Enquanto recolhia os alhos se perguntava, uma vez mais, por que os vampiros
não tinham-lhe incendiado a casa. Temeriam o fogo? Ou simplesmente não os
havia ocorrido? Ao fim de tudo, seus cérebros não podiam raciocinar como antes. O passo da vida normal a uma morte animada devia danificar os tecidos.

Não, a teoria não era exatamente esta, pois de noite vinham também alguns
vampiros que nada os havia prejudicado em seus cérebros, provavelmente.

Deixou o assunto. Não estava inspirado para problemas. Passou parte da manhã
preparando novos colares de alhos. Em uma ocasião recordou a lenda: só os casulos da planta eram eficazes. Encolheu-se de ombros. Em onde estava a diferença? Depois do almoço, sentou-se na frente do buraco espionando a tigela e o prato. Não se ouvia nenhum som, salvo o zumbido apenas perceptível do aparelho de ar condicionado.

O cão chegou cerca das quatro. Potter, meio sonolento, piscou e viu que cruzava
lentamente a rua, vigiando a casa com olhos precavidos. Perguntou-se o que lhe
passava na pata esquerda. Se conseguisse curá-lo, possivelmente ganharia seu afeto.
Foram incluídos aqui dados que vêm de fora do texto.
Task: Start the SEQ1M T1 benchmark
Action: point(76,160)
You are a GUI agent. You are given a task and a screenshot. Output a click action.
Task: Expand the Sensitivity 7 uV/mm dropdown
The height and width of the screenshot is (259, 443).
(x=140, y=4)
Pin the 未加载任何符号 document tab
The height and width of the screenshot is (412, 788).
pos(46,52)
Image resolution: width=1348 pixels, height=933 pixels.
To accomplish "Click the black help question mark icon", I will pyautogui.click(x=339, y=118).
Sombras de Androcles pensou na penumbra.

Obrigou-se a permanecer imóvel e olhar. Era incrível. A visão do cão alimentando-se, batendo as mandíbulas e estalando a língua satisfeito, devolvia-lhe uma cálida impressão de normalidade. Um amplo sorriso lhe desenhou na cara, um sorriso inconsciente.

Era um cão encantador.

Sentiu um nó no estômago. O cão terminou de comer e se afastava. Saltou da
banqueta e pegou a maçaneta.

Em seguida se conteve. Não, assim não, decidiu a contra-gosto. Assustarei-o se sair.

Agora tenho que deixá-lo ir.

Retornou ao buraco e o seguiu enquanto cruzava a rua e se escondia de novo entre as casas. Está bem, conformou-se. Ele voltará.
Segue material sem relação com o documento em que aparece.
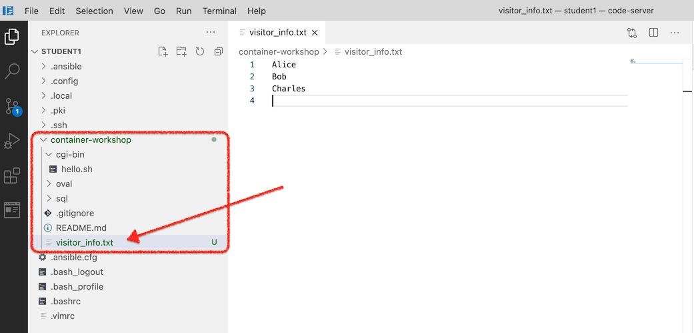Close the visitor_info.txt editor tab

pyautogui.click(x=315, y=32)
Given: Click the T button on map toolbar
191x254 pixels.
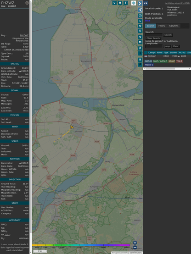Looking at the screenshot, I should 125,3.
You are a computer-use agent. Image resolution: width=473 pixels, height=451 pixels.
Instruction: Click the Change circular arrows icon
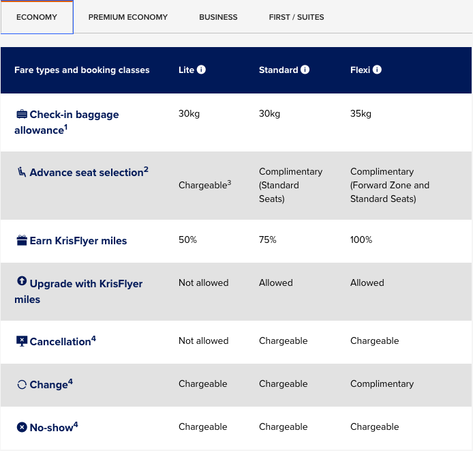click(22, 385)
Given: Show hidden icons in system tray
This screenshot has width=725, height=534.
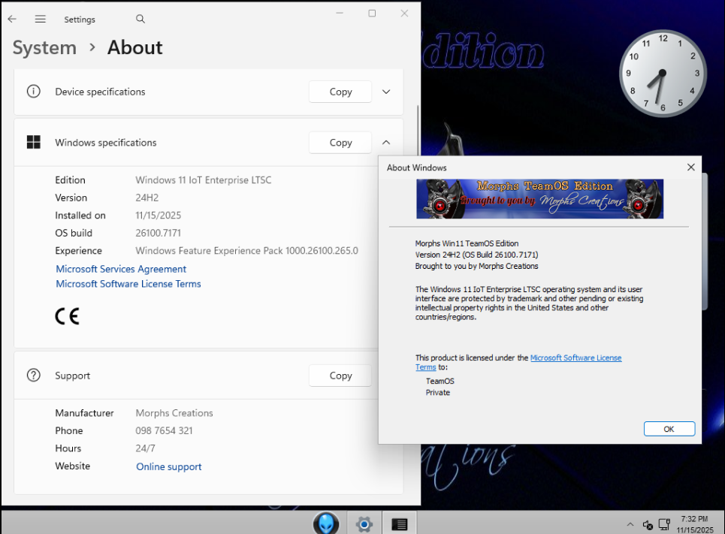Looking at the screenshot, I should (x=630, y=524).
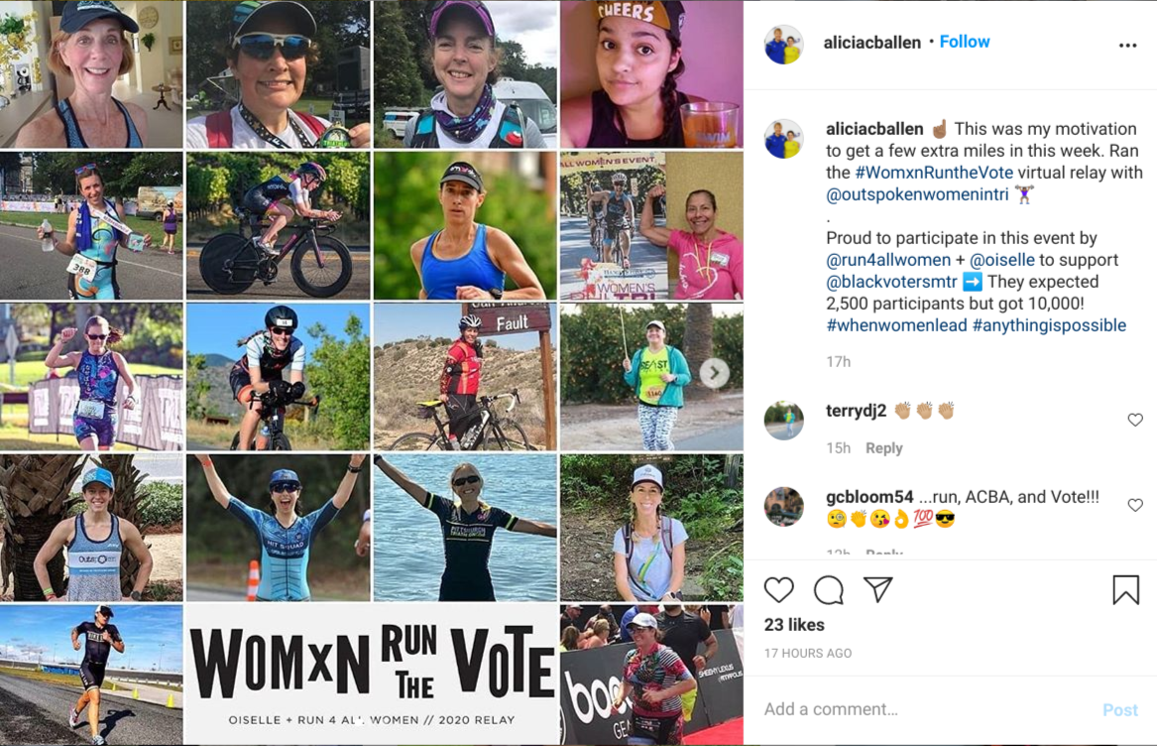Submit the comment with the Post button
Image resolution: width=1157 pixels, height=746 pixels.
[1120, 710]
Afastou-se do buraco e preparou um uísque com água. Sentado na poltrona e
saboreando aos goles, se perguntou onde o cão passaria as noites. No dia anterior já havia-o intrigado e pensava que o animal devia esconder-se muito habilmente.
Era possivelmente, pensou, uma dessas exceções que confirmam a regra. De algum
modo, por sorte, casualidade ou certa inteligência, o cão tinha sobrevivido à praga e as suas espantosas vítimas.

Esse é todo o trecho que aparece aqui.